Wenn schon so ne Negativwerbung- dann sollte man auch das Kind beim richtigen Namen nennen.
ciu
sachsenloewe
Ganz so hart würde ich es nicht ausdrücken, HH hat bestimmt keine "Schrottis", in der Regel sind seine Autos wohl recht gut gewartet. Vielleicht hat er ein Prolem mit seinen Lichtmaschinen, ich weiß es nicht. Ich wollte mit meinem Beitrag nur sagen, dass man halt auch Pech haben kann, wenn mehrmals was kaputt geht, und dass man sich beim billigen Preis bewusst sein sollte, dass man dafür seine Nerven evtl. sehr beansprucht.
Ich möchte durch meinen Beitrag hier jetzt keine Verunglimpfungen provozieren, ich habe nur meine Erfahrungen mitgeteilt. Ich bin sicher, die meisten hier haben gute Erfahrungen mit HH gemacht.
Daniel
HMharald and maude55 Beiträge · seit 200711. Feb. 2008 · #17Hallo!
Na - dann will ich hier mal die positiven Erfahrungen anfügen....
wir waren grad 3 Wochen mit einem Auto von HH unterwegs - absolut problemlos über Dünen, durch Tiefsand (Löcher - klar), und Wasser (hatten wir ja genug).
Gut 4000 km ohne irgendwas. Auch bei der Rückgabe kein tamtam. Fahrt ins Hotel noch incl.
War nicht der Neueste - ca. 5 Jahre alt, aber in gutem Zustand.
Wir werden wieder bei ihm mieten.
Lieber Gruß
Harald and Maude
... lieber unter der Palme als auf der Palme ...
FRFränggi43 Beiträge · seit 200712. Feb. 2008 · #18Hallo all,
ich denke es ist einfach ein grosser Unterschied, ob ein Fahrzeug 2 - oder 5 Jahre alt ist. Wenn ich da an meinen
Mercedes denke, jetzt 5 Jahre alt, weis ich wo meine grauen Haare herkommen.
Die Fahrzeuge werden natürlich auch beansprucht. Ich werde mich immer für ein 2 Jahre altes Fahrzeug entscheiden, vor allen Dingen da es nur um die ca. 6 euro am Tag Unterschied ausgemacht hatte.
P.S. Hallo Peter08, wir fliegen am 23.02. von Fra aus
Viele Grüße
Fränggi
Jens_Dietzel1'455 Beiträge · seit 200612. Feb. 2008 · #19Wenn es um einen Mietwagen geht, ist das mit dem Alter ja verständlich. Ich würde hier in D auch keinen gebrauchten Golf von Europcar oder anderen kaufen:
- die Kisten werden gequält (kalten Motor hochdrehen,....)

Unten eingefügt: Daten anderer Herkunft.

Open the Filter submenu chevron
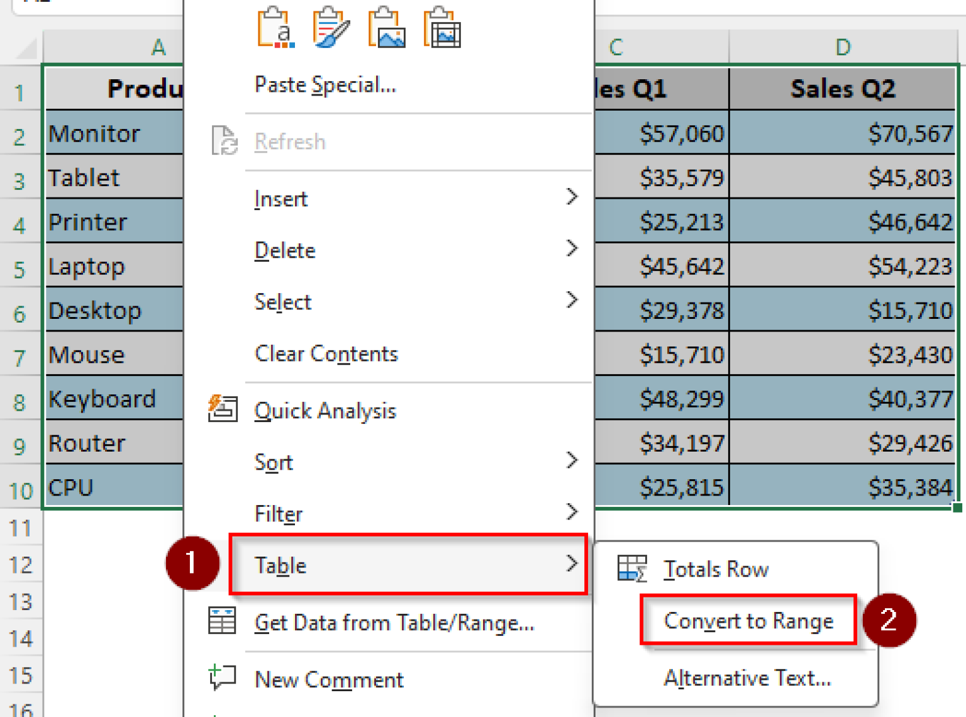The width and height of the screenshot is (966, 717). [572, 511]
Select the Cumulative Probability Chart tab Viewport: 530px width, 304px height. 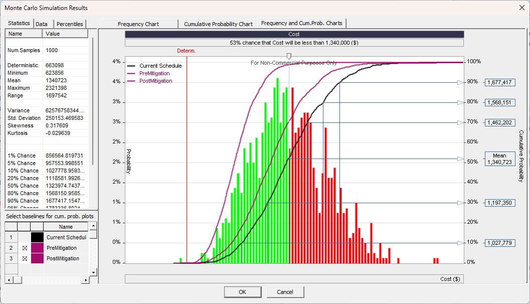(218, 24)
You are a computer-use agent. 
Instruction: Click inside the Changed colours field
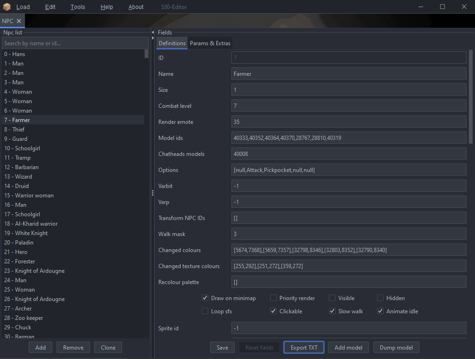pyautogui.click(x=349, y=250)
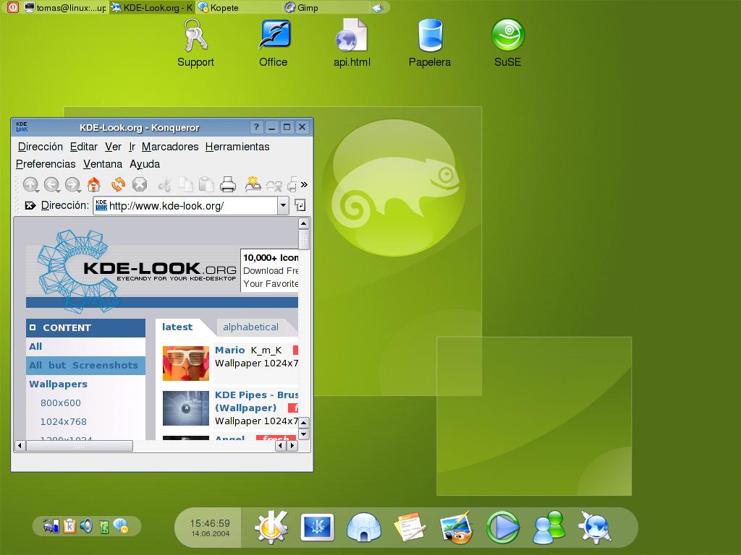Image resolution: width=741 pixels, height=555 pixels.
Task: Show more toolbar actions via the chevron
Action: click(302, 185)

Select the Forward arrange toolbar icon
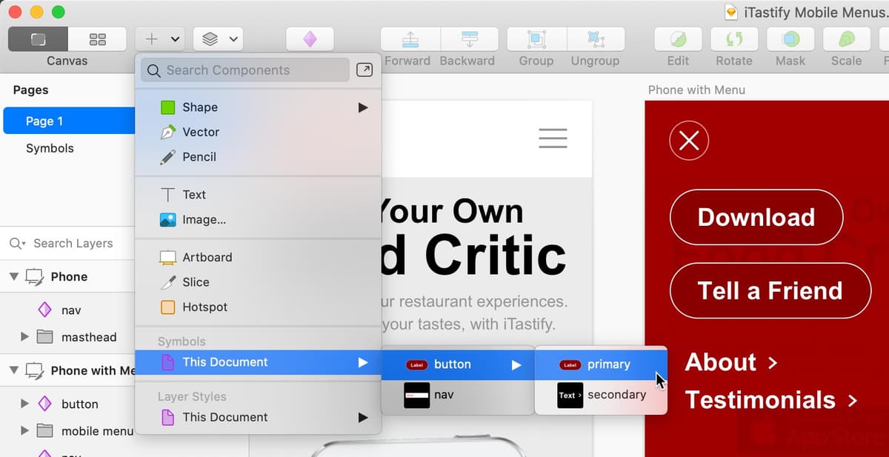tap(410, 39)
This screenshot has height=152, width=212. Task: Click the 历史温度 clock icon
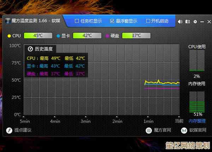coord(30,49)
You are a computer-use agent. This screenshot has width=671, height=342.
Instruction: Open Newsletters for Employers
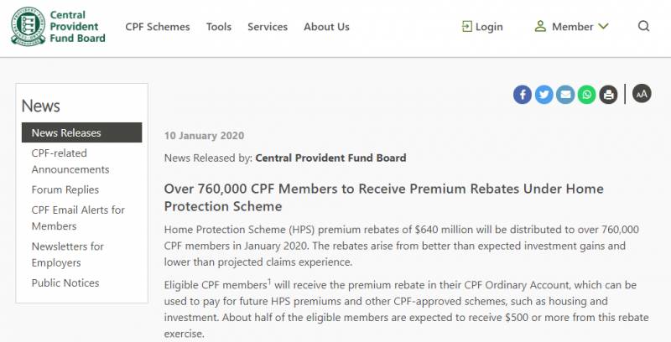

- Ist ja nicht meiner, dementsprechend wir damit umgegegangen
Wenn ich mir jetzt die Beanspruchung in NAM vorstelle, hätte ich schon nach einem halben Jahr Bedenken, das sich die Kiste in Einzelteile zerlegt...

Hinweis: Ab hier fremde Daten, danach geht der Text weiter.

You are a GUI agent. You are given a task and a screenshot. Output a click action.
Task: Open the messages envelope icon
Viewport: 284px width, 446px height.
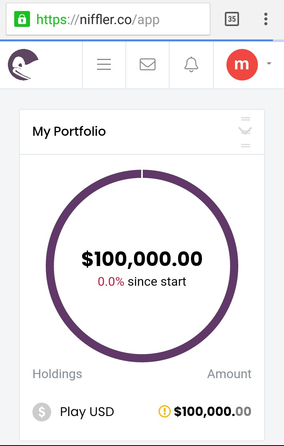coord(148,64)
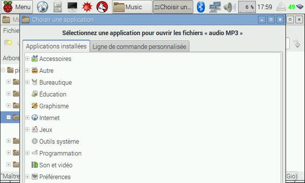The height and width of the screenshot is (183, 305).
Task: Open the network connections tray icon
Action: tap(215, 7)
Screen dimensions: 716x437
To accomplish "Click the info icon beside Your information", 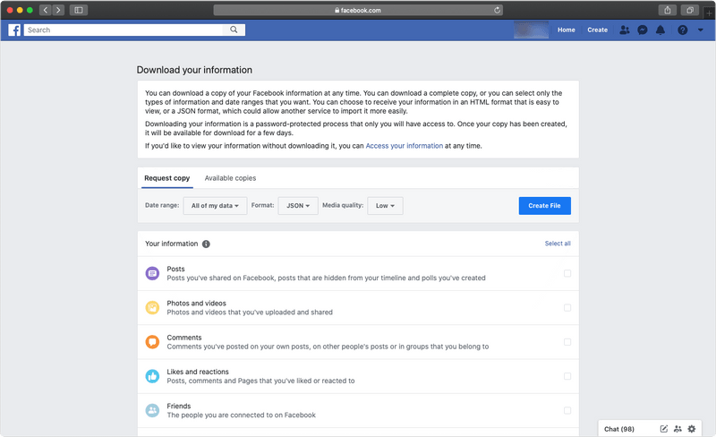I will (x=206, y=244).
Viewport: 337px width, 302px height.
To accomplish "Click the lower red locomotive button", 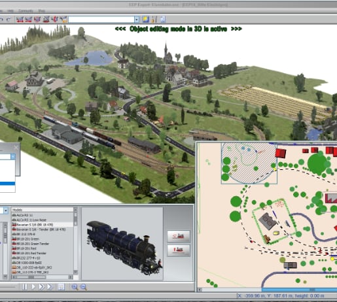I will [179, 250].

Unser Lieblingslandy in NAM ist schon über 20 Jahre alt, bewährte Technik, man kann noch was selber reparieren (biischen Ahnung sollte man ja haben).
Aber bei dem sorgt auch Schwiegerpapa für die Wartung.
LG Jens
THThomasN359 Beiträge · seit 200612. Feb. 2008 · #20Wir haben schon zweimal bei HH ein Auto gemietet und in beiden Fällen ein älteres Modell. Natürlich darf man an solch ein Fahrzeug keine so hohen Erwartungen stellen was den Allgemeinzustand angeht, sondern eher auf Zuverlässigkeit, Sicherheit und Wartung des Fahrzeugs. Und da können wir sagen das wir mit dem Auto zufrieden waren. Reifen, Bremsen, Stoßdämpfer usw. waren in Ordnung und wir haben unsere Touren ohne Probleme überstanden. Wir haben einige getroffen sie mit wesentlich neueren Fahrzeugen anderer Anbieter unterwegs waren und sehr viele Probleme hatten. Also wir haben wieder bei HH gemietet.